Say you find a dev who nails all of your interviews, is passionate about the kind of work your team does, and intuitively gets your company's mission. And then you find out he or she is only available for 16-20 hours a week. You must decide whether hiring them for their time is still a net gain for your business.
In some cases, it may not be, and as you said it certainly makes sense to have more full-timers available to do the day-to-day dirty work. But I'd argue that, in many cases, the quality of output and, yes, even the timeframe in which it gets done, will be higher for some developers given 16-hour weeks than many developers will do in a 40- or 50-hour week.
> Say you find a dev who [...] is passionate about the kind of work your team does
What does this mean to you? To me, being passionate about doing something means I want to do more of it, quite literally. Leaving other motivations aside, someone who is trying to negotiate less time is less passionate, right?
Or it means they recognize that passion is a finite resource that takes time to replenish.
Works too hard for too long at something you are passionate about is a good way to lose the passion for it you once felt.
So someone who is trying to negotiate less time doesn't necessarily mean they are less passionate about their work; it may just mean that they are mature and self aware enough to realize that they'd like to work at a pace that allows them to sustain that passion over the long term.
> But in practice, as an employer, I don't see a practical interest from my perspective
I'd venture that may be because you view programmers as interchangeable cogs. Rather, for one developer, a project may take two 16-hour weeks, and for a less talented developer, it may take three 40-hour weeks. If you need it done in 2 weeks but the price tag is the more talented developer only works 16-hour weeks, and you accept, everyone wins.

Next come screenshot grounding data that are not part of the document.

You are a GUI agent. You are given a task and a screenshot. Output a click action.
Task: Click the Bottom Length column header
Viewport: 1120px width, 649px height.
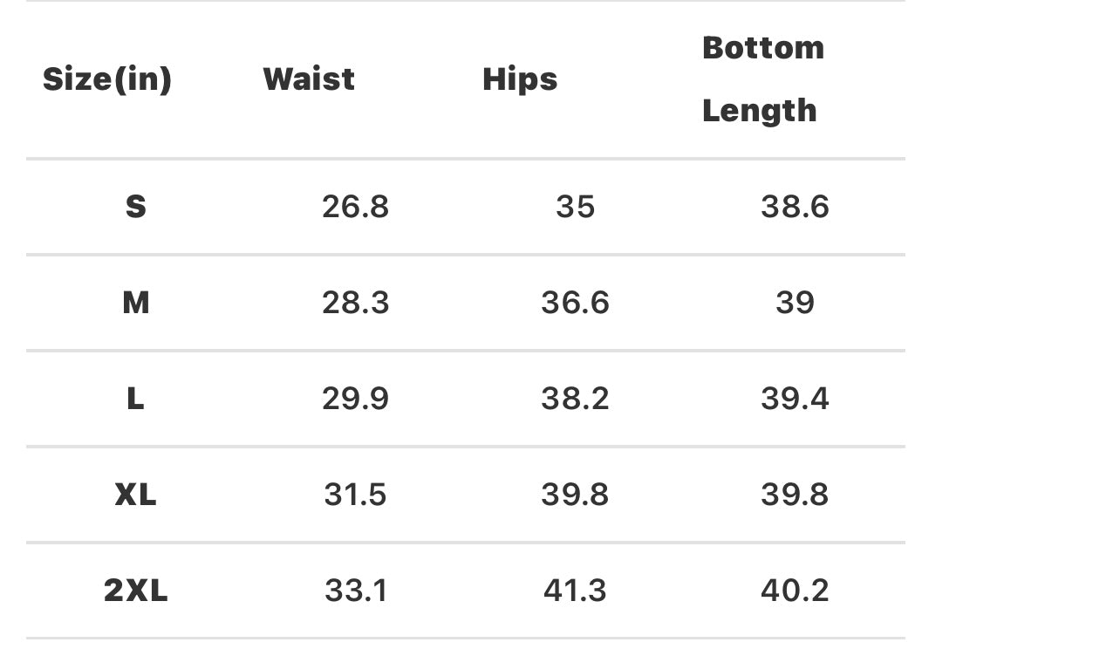pyautogui.click(x=762, y=79)
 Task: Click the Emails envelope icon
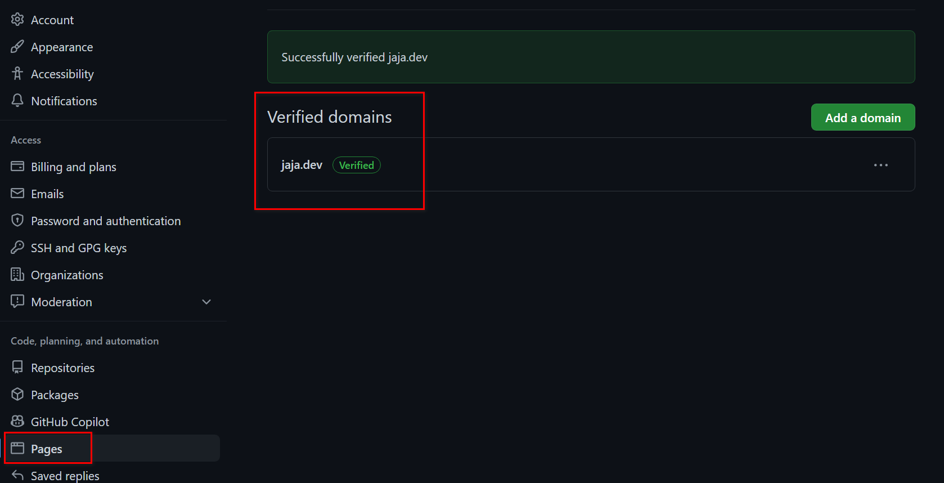(x=17, y=194)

[P.S.: I'm not sure this is a valid thread for the "10x programmers" debate, and I would hate to derail a very interesting topic. But I would say that if your goal is to only work 16-hour weeks, it's in your interest to attempt to demonstrate you can provide at least as much value as an average 40-hour-per-week-developer.]
> if your goal is to only work 16-hour weeks, it's in your interest to attempt to demonstrate you can provide at least as much value as an average 40-hour-per-week-developer.

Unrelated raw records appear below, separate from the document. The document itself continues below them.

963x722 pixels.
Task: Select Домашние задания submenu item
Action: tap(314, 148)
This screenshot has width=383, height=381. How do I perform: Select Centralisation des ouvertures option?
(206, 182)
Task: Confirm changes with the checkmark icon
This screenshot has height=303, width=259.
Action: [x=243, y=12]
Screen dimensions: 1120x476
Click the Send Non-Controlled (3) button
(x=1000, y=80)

I'm not convinced that's true. Most developers, 1x and 10x alike, are not evenly productive across a 40-hour week. If, in 20 hours, you can get even half the work you get done in 40 hours, you're already just as valuable based on time worked and should get compensated accordingly for that time.
And I'd argue that in 20 hours you can get far more than half the work done, since the other 20 hours are likely the tail end of your productivity anyway. So your value-to-time ratio goes up, even if you aren't providing as much value as a 40-hour-per-week developer.
If the strong developer can get the work done properly in two 16-hr weeks, then I'm in full agreement.. I'd rather have the strong developer, and it would probably even cost less in teh long run, with better developer happiness.
The problem isn't there... The problem is finding that developer in the first place. As you mentioned, that type, is probably closer to the 10x developer profile, and most developers are cross, are (by definition) closer to the average. So the problem is, as an employer, I have to (despite both yours and my own wishes), prepare for the average case scenario, until proven otherwise that I have a 10x developer on my hands
Assuming you half their wages, you eat a small bit of admin and hire two of them. In exchage, you now have redundancy in your dev team and are I suspect gaining more than you lose.
For programming projects especially, its much simpler to have one person work on a given task, than splitting out an assignment over 2+ people - it lowers complexity, and keeps the process coherent.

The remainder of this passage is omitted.